Related ethnic groups
- Masarete • Kayeli • Buru

= Ambelau people =

Ethnic group from Maluku, Indonesia

The Ambelau people (Orang Ambelau) are an ethnic group who form the majority of the population of the Indonesian island of Ambelau. They also live on nearby island Buru and other islands. By ethnography, the Ambelau are close to most indigenous peoples of Buru island. They number about 8,260, and speak the Ambelau language.
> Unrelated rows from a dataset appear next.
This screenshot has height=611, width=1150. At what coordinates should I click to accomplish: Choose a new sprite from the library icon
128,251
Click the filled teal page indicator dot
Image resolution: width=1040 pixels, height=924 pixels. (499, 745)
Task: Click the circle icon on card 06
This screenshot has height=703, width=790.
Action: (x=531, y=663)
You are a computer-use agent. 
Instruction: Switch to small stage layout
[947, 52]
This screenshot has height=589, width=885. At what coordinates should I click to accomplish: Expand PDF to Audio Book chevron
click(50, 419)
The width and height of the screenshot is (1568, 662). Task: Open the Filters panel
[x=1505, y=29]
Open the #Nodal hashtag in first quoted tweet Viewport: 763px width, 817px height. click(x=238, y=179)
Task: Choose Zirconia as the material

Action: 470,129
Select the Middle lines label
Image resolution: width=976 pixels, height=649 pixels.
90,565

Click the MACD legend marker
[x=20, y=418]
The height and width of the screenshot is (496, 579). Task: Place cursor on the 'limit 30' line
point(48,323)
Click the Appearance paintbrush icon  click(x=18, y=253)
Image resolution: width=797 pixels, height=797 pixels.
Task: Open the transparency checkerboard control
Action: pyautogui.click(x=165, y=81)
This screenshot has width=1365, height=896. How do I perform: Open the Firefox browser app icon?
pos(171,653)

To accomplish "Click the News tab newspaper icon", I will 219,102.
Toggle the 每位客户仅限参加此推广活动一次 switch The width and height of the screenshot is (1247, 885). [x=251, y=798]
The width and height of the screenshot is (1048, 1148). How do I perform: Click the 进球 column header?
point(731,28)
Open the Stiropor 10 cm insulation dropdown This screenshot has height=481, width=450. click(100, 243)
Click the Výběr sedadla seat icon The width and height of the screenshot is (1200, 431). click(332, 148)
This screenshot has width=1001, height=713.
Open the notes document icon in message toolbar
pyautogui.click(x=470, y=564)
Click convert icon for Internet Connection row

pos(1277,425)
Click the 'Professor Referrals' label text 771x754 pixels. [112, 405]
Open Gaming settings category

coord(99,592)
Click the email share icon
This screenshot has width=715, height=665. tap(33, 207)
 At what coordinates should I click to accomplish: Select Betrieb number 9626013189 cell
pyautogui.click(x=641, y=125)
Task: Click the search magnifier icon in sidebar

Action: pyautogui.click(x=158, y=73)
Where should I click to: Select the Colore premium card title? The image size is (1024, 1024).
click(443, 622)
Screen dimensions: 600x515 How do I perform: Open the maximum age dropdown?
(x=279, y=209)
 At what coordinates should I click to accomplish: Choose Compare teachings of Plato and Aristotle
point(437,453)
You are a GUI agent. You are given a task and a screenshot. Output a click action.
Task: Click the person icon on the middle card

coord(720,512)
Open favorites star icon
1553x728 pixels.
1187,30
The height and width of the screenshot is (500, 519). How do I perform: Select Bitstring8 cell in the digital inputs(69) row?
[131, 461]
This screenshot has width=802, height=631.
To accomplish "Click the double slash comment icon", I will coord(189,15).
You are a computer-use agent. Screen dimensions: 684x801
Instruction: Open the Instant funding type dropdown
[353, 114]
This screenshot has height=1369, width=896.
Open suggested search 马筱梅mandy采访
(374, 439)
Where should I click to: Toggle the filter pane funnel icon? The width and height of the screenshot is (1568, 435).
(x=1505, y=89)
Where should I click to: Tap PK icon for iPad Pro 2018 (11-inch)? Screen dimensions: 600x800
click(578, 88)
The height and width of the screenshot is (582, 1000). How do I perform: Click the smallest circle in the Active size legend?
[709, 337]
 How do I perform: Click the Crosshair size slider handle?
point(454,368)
==Settlement and distribution==
Ambelau people form a majority on the island of Ambelau and each of its settlements and they inhabit the coastal areas of the island. The largest Ambelau community outside Ambalau island is the village of Wae Tawa (700 people) south-east of Buru. Its members maintain their ethnic identity and keep cultural, social and economic ties with Ambalau island. Ambelau minorities also live in other parts of Buru, on Ambon and other Maluku Islands and in Jakarta. During the Dutch colonization in the first half of the 17th century, most Ambelau people were forced to move to Buru to work on the Dutch spice plantations.

==Language==
The ethnic group speaks the Ambelau language, which belongs to the Central Maluku branch of the Malayo-Polynesian languages. Most of Ambelau people also speak Indonesian or Ambonese Malay (Melayu Ambon), which is a creolized form of Malay.

==Religion==
The majority of Ambelau people are Sunni Muslims. Islam has become deeply rooted in their culture and daily lives.

==Livelihood==
Most Ambelau people are engaged in farming. The mountainous terrain of Ambalau island hinders cultivation of rice, which is the major crop of the region, and therefore maize, sago, sweet potato, cocoa, coco, allspice and nutmeg are grown instead in the coastal areas. Some residents of Ambalau work at the sago plantation on Buru. Hunting the wild pig Buru babirusa is common, but tuna fishing is mostly localized to the villages of Massawa and Ulima.

==Culture==
===Traditional house===
Traditional Buru houses are made from bamboo, often on stilts. The roofs are covered with palm leaves or reeds, with tiles becoming progressively popular.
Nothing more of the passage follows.